Rebuild Programme Update
The Council’s Rebuild Programme will restore infrastructure and community facilities to at least pre-earthquake levels of service. Getting the job done is expected to take up to 3 years and to cost in the region of five times Council's pre-quake annual expenditure. Read the full details here.
"It's a big job", said Council Rebuild Director, Will Doughty. "There are currently 83 separate projects within the Programme, covering local roads, bridges, stormwater, wastewater and drinking/tap water systems and Council owned buildings and community facilities. We've already achieved a lot - emergency fixes were in place quickly after the earthquake, planning and investigations are now almost complete and our procurement and funding agreements are in place. Now it's time for the bit people can see and touch."
"We've still got a long way to go and no doubt things will develop and change as we get further into the detail but it really feels like we're on the edge of tangible progress and that's really exciting. Next year will be a big year!" Doughty said.
Speaking of the rebuild, CEO Angela Oosthuizen said, "The earthquake caused a similar scale of the damage to Council-owned infrastructure and assets as the Canterbury earthquakes did to Christchurch. However we're a much, much smaller Council with a much smaller ratepayer base. For us, the critical part of the rebuild is balancing speed with cost."
"We need to be as careful as we can to keep costs to the ratepayer as low as possible but we also need to get things rebuild as soon as we can. Our residents want their community facilities back and we will get there, but they also need their water and sewerage systems to be resilient and fit for purpose. We've just got to balance the 'wants' with the 'needs' and keep the books in order along the way."

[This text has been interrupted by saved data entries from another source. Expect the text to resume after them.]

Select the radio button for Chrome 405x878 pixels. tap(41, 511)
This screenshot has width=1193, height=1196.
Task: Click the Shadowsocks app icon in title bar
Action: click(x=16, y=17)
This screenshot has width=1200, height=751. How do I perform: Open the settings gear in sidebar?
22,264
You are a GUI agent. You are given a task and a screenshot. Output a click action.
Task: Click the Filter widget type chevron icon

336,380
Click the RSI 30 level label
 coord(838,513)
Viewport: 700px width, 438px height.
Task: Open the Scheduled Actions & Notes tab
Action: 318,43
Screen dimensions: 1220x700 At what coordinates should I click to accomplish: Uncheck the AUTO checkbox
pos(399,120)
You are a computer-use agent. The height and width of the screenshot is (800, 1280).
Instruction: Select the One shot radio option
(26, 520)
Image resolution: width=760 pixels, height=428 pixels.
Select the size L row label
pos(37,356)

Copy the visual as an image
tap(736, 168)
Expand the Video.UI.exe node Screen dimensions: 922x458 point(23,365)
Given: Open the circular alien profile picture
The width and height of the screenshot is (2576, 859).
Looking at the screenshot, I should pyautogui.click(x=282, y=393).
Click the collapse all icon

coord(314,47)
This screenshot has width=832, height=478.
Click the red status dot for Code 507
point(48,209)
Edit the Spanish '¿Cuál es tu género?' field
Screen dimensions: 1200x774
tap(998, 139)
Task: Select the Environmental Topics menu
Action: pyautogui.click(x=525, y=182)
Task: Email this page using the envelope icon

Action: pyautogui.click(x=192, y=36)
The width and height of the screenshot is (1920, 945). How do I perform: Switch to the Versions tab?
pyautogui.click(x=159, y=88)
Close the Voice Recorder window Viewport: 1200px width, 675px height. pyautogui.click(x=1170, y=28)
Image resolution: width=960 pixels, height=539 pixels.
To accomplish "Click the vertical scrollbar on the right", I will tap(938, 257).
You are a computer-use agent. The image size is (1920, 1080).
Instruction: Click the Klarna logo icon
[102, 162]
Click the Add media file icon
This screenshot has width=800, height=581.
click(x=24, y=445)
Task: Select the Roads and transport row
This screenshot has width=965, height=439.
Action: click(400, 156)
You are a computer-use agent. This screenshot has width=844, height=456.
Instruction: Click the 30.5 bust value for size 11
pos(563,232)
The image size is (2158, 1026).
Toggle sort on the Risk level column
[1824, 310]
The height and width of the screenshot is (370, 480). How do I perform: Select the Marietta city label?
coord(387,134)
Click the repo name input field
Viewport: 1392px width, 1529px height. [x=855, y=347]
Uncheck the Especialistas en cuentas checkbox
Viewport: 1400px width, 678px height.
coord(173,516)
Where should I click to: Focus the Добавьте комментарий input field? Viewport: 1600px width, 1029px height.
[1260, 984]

"Our funding partners have really stepped up to help and we're really pleased and grateful for their ongoing support. The New Zealand Transport Agency will fund 95% of the costs of all eligible earthquake related local roading and bridge repairs. The Ministry of Civil Defence and Emergency Management MCDEM will cover 60% of eligible water, stormwater and wastewater infrastructure costs. Council and our insurers will fund the balance - that is 5% of local roading repairs, 40% of water system works and all of the community facilities costs" Oosthuizen said.